After years of grassy fields, a development group revealed its vision for the Riverfront Plaza and the site of the old courthouse today.
Some of the green space will stay but the renderings of new buildings and walkways have many people excited for change.
Downtown Jacksonville’s newest crown jewel: A series of commercial and residential buildings along the St. Johns River. The prospect of new development is exciting to downtown residents like Darren Fitzpatrick.
“My girlfriend and I, our experience of living in downtown has been great, we like the quietness but we want also the ability to bounce around and pop out to a restaurant and bar,” Fitzpatrick said.
Restaurants, retail and entertainment will be part of RiverFront Jacksonville’s ten new buildings with a price tag of $1.1 billion that could be half the city’s responsibility, according to the Florida Times-Union.

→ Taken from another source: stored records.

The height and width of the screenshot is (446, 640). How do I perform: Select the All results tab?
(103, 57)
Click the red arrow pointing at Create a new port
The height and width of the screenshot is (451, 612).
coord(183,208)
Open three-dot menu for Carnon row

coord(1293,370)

The Riverfront Jacksonville plan will include a mix of retail, entertainment, commercial and living space according to Steve Atkins, Principal of SouthEast Development Group.

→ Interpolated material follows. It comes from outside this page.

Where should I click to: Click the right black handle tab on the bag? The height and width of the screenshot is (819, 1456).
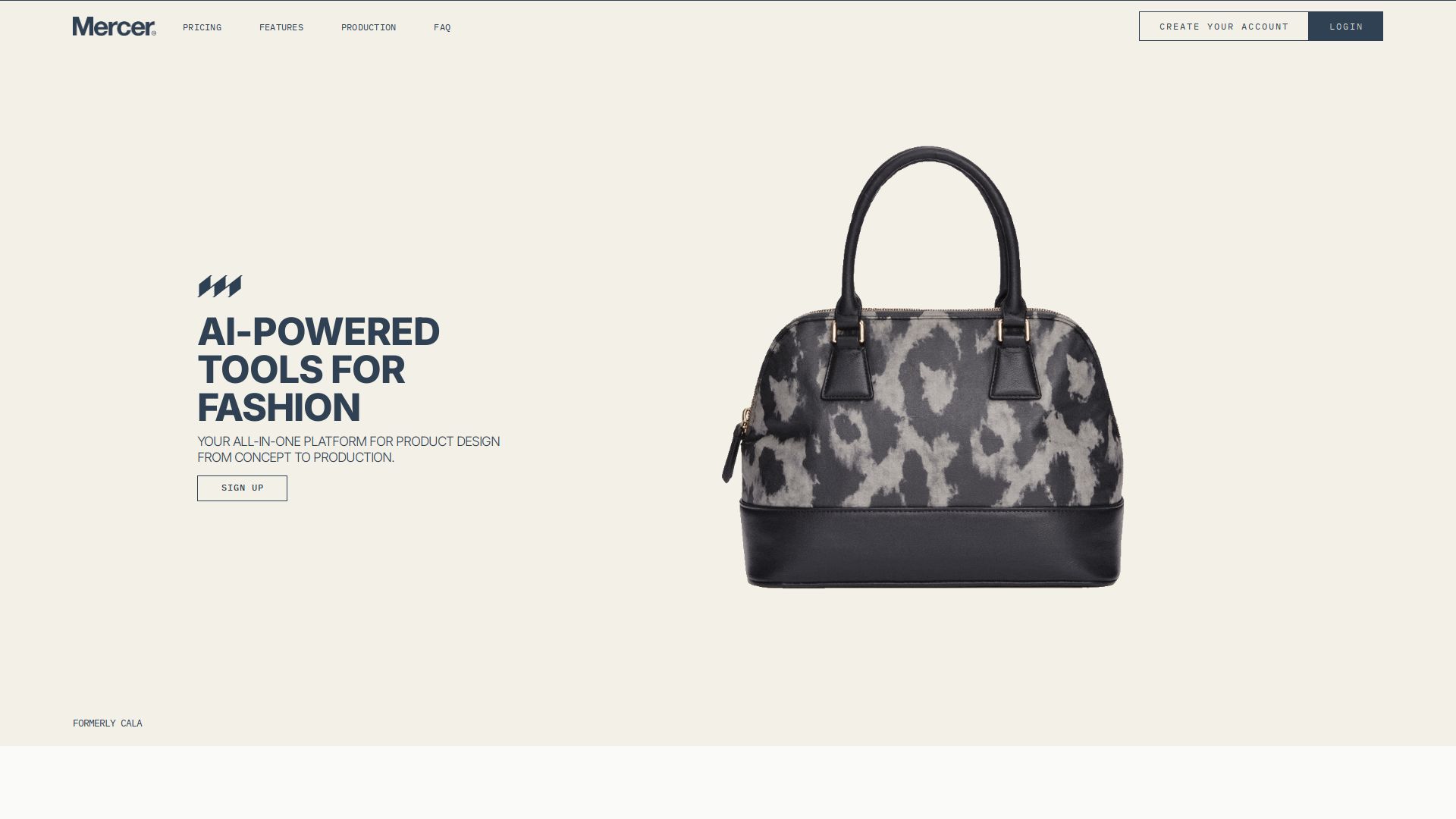point(1015,371)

“It is time for us to act in a bold way with a bold plan and to make Jacksonville the city we all know it can be,” Atkins said at a presentation Tuesday morning.
The incorporation of green space with the new buildings remains attractive to Fitzpatrick.

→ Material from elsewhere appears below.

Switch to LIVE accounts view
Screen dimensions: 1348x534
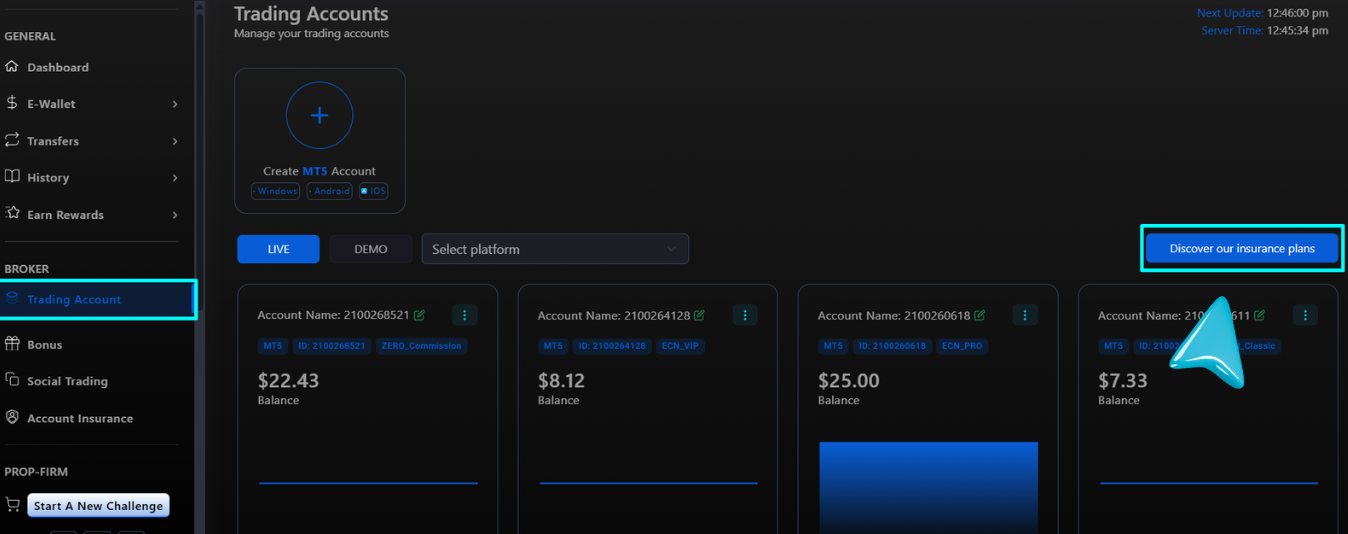(x=278, y=249)
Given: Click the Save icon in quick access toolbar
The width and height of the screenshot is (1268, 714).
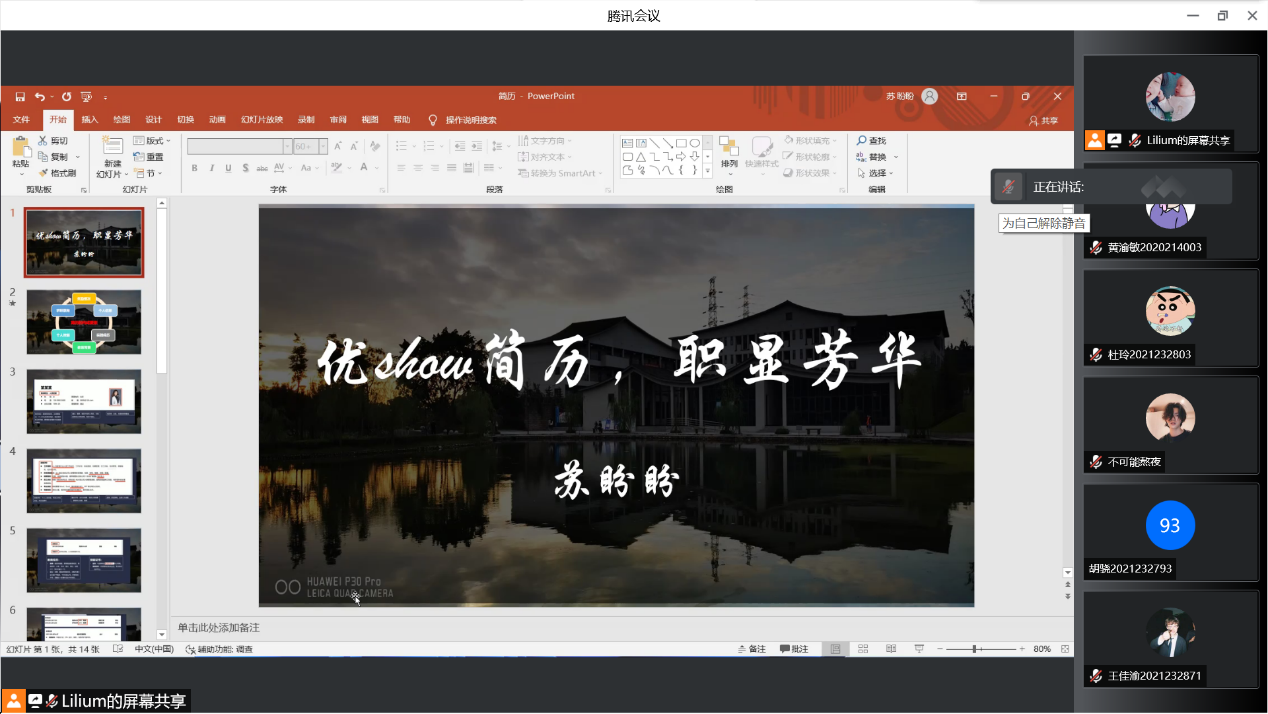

“I love the new idea from the pictures I did see," Fitzpatrick said. "I did see they’ll be keeping some of the grass which I like because [my girlfriend and I] we have a dog and it’s our prime walking spot."
Fitzpatrick has lived in downtown since December and is excited to see the growth bring more people in with projects like the Laura Street Trio.
“I think it’s important, it attracts others from the city that you may not see, they may not get a chance to experience downtown that now with the new restaurants it’ll be a little more inviting and it’s always great to see new faces around here,” Fitzpatrick said.
SouthEast Development Group plans to approach the Downtown Investment Authority in July while collaborating with the DIA and City Council to deliver the greatest value to the community, according to Atkins.
The project is designed to be phased over a five to six-year timeline. Approximately 16-18 months of preconstruction work would precede any construction activity, the group says.